● ACTIVITY
Among the records that follow, count the lines with the string "will"; report only that count.
===== DATA
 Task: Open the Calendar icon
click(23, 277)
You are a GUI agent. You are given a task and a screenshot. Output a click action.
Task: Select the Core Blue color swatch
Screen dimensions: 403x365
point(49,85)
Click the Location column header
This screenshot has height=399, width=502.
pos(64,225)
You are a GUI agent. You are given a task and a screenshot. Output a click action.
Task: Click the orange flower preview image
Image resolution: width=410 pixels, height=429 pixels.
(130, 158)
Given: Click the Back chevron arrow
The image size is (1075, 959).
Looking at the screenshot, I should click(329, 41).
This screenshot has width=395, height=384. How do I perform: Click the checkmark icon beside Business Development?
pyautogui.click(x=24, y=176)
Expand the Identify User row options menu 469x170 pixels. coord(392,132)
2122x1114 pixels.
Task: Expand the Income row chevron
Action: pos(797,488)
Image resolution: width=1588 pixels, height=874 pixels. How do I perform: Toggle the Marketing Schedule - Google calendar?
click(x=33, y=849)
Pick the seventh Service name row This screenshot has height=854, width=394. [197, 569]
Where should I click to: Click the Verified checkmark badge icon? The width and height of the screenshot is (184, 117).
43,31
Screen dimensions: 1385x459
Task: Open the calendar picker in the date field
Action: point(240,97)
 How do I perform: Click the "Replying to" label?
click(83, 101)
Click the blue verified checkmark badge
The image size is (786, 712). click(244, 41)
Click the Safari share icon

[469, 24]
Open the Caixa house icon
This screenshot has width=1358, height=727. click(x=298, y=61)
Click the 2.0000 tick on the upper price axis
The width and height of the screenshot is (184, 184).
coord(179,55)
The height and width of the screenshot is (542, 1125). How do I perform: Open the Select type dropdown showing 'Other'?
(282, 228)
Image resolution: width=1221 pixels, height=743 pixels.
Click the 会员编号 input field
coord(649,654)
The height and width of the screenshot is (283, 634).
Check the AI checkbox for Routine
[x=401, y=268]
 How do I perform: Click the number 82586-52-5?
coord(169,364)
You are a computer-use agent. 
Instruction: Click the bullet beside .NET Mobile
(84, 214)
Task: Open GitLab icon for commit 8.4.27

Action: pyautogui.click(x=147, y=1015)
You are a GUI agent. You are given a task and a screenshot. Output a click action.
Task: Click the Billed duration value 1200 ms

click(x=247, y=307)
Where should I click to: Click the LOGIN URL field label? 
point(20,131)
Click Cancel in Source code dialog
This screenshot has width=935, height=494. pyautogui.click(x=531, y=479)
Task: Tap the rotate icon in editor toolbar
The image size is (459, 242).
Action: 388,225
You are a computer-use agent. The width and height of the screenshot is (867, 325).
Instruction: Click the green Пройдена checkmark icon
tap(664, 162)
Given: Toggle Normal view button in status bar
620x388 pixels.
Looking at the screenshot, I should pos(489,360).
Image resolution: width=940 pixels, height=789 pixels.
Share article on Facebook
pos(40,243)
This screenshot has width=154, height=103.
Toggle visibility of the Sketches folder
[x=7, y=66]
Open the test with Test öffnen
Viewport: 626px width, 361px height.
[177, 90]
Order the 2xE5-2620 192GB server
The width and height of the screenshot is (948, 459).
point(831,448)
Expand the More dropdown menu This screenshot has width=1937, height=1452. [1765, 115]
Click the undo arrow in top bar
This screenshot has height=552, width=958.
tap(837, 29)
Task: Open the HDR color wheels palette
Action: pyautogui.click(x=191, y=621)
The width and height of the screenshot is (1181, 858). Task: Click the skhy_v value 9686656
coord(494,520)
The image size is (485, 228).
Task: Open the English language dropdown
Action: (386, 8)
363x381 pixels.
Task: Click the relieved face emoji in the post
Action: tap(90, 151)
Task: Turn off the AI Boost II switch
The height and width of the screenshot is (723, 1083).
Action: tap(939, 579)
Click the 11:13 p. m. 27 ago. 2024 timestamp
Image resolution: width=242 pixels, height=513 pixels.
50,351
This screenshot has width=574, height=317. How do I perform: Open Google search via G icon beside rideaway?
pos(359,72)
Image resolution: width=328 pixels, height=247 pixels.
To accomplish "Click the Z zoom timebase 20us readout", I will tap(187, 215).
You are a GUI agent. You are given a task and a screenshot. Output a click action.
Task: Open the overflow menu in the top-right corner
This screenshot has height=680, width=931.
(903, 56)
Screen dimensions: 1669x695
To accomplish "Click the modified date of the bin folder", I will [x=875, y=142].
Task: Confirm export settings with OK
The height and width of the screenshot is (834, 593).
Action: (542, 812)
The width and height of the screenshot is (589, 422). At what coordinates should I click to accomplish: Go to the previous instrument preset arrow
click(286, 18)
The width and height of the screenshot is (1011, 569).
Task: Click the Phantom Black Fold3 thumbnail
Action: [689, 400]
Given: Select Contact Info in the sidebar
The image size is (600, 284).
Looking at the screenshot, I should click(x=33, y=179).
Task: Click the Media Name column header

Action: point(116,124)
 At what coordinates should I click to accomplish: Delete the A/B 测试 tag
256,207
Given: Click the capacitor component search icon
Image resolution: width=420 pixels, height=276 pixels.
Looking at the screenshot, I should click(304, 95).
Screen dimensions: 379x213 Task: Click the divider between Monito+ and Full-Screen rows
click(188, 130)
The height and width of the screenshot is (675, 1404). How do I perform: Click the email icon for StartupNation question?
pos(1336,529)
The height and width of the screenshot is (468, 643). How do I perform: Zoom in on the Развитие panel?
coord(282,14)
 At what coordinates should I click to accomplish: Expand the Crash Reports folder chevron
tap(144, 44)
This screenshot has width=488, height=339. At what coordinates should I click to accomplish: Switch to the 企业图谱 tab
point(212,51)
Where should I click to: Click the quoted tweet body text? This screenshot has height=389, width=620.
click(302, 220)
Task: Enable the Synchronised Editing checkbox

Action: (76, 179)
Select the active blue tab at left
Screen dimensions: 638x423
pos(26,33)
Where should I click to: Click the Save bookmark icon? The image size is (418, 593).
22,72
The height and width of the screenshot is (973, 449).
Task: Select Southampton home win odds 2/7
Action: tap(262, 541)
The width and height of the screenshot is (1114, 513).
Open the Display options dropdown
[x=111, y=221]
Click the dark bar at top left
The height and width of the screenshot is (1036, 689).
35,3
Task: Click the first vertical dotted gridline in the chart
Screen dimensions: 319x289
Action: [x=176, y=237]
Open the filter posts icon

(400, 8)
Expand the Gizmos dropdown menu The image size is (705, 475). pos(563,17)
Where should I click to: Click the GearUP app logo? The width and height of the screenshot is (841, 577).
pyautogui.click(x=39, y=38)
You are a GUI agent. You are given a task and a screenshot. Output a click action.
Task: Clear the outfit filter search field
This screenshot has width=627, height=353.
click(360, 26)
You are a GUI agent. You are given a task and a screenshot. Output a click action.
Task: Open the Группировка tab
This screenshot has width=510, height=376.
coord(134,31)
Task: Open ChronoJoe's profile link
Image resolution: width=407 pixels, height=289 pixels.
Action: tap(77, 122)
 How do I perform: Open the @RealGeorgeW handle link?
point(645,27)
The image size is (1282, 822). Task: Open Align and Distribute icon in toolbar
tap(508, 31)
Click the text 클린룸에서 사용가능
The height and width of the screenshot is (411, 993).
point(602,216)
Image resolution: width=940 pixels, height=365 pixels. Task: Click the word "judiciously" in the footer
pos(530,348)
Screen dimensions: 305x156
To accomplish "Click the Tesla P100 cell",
==========
● RESULT BELOW
2